His period as governor was good for the education in Bahia. the Count of Arcos was responsible for creating schools and classes. In all, 25 chairs of literacy and 11 of Latin grammar were created. He also received authorization to open the Archepiscopal Seminary.

One of his first achievements in education was the creation of the commerce class, in 1810, the same year he assumed the government. In the commerce class, bookkeepers were trained and chairs of public instruction were created. A year later, on 15 July 1811, the Praça do Comércio was founded, which concentrated commercial and mercantile buildings. The idea was suggested by judge Brito and other men. The Praça de Comércio was the beginning of the Commercial Association of Bahia, which still exists today.

Another course created under his supervision was agriculture, due to the need of the captaincy. At the time, the captaincy of Bahia was the second most important in the country, thanks to its port, through which sugar and tobacco were exported. The course was created by an order of the Royal Court, through a royal charter dated 25 June 1812, so that the inhabitants could learn how to take care of the soil, as agriculture was a great source of the national income. The Court also established that the course should be similar to those given by the other captaincies. In the Agriculture course, the cultivation of plants used by amerindians, exotic or already known, was studied, such as hemp and linen. Mulberry trees and spices from Asia were also studied. Domingos Borges de Barros was the professor appointed for the course, as he had made many trips - including to the University of Coimbra, in Portugal - and gained knowledge in the area. He was also named director of the Botanical Gardens. Because of this, there was a great proximity between the agriculture classes and the Botanical Garden itself.

A year after the royal charter for the creation of the course, on 28 July 1813, a declaration with the indigenous medicinal products studied in each captaincy was requested, which the governors should attest to the quality and quantity of the products to be used to treat sick people at the Royal Military Court Hospital. The costs of extracting the products and who was trafficking them should also be reported. The information was passed on to the court through the Secretary of State for Foreign Affairs and War.

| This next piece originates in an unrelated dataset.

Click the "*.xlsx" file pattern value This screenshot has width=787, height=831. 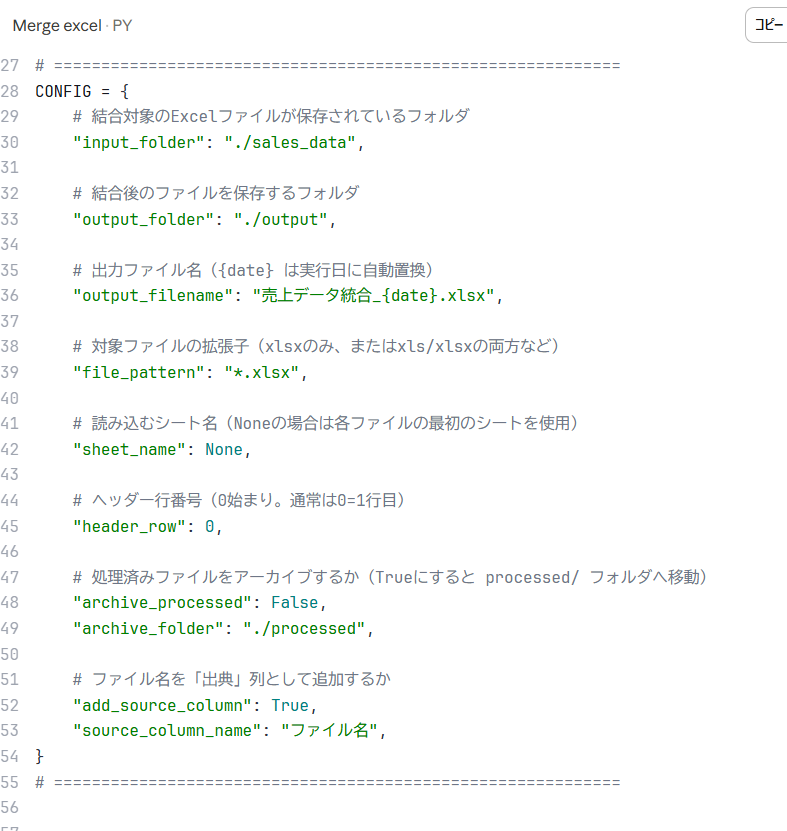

With the creation of the agriculture class, activities were developed in the area in addition to those requested by the Royal Court. An example was the work of Antônio Moniz de Souza, who was a recognized botanist at the time. In 1817, he traveled through the backlands of Bahia and brought exotic plants to the Count of Arcos. The plants were evaluated by the professor of theoretical chemistry Sebastião Navarro de Andrade, a course created in 1817 at the Colégio Médico-Cirúrgico. With proof that the discoveries were valuable, the Count of Arcos called Moniz de Souza, offering his protection so that the botanist could go to Europe to study natural history and bring his observations back with him.

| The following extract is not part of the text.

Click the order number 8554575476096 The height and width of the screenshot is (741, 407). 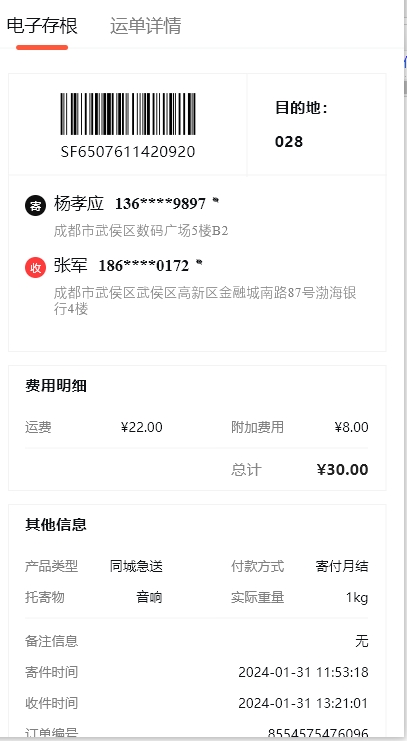coord(318,733)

A drawing class was also created, which was administered by the governor himself.

Music classes were created by the Count of Palma, the governor who succeeded the Count of Arcos, on 30 March 1818. At the time, although the captaincy was no longer under his jurisdiction, the Count attested to the need to create the class due to "the decay of teaching".

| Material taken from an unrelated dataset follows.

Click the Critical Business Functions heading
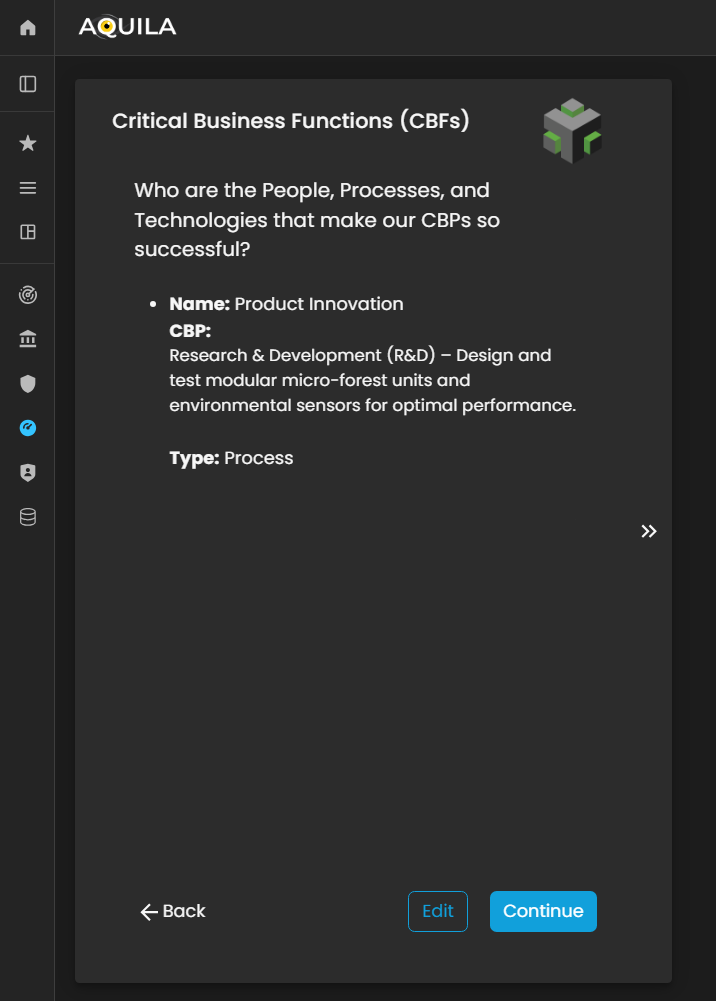Viewport: 716px width, 1001px height. [x=291, y=121]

=== Creation of the public library ===
On 13 May 1811, Noronha e Brito founded the Public Library of Bahia. The initiative came from Pedro Gomes Ferrão Castelo Branco, Alexandre Gomes Ferrão and Francisco Agostinho Gomes, who were used to reading books from France on philosophy and politics in Masonic clubs. Enlightenment ideas were discussed. For the creation of the library, colonel Pedro Gomes Ferrão Castelo Branco presented an administrative plan for the institution. The plan was approved by the Count of Arcos and the library was established. It was the first public library created in Brazil, as those existing in convents until then were private and the Royal Library of Rio de Janeiro was created in Lisbon and had its headquarters transferred to Rio de Janeiro.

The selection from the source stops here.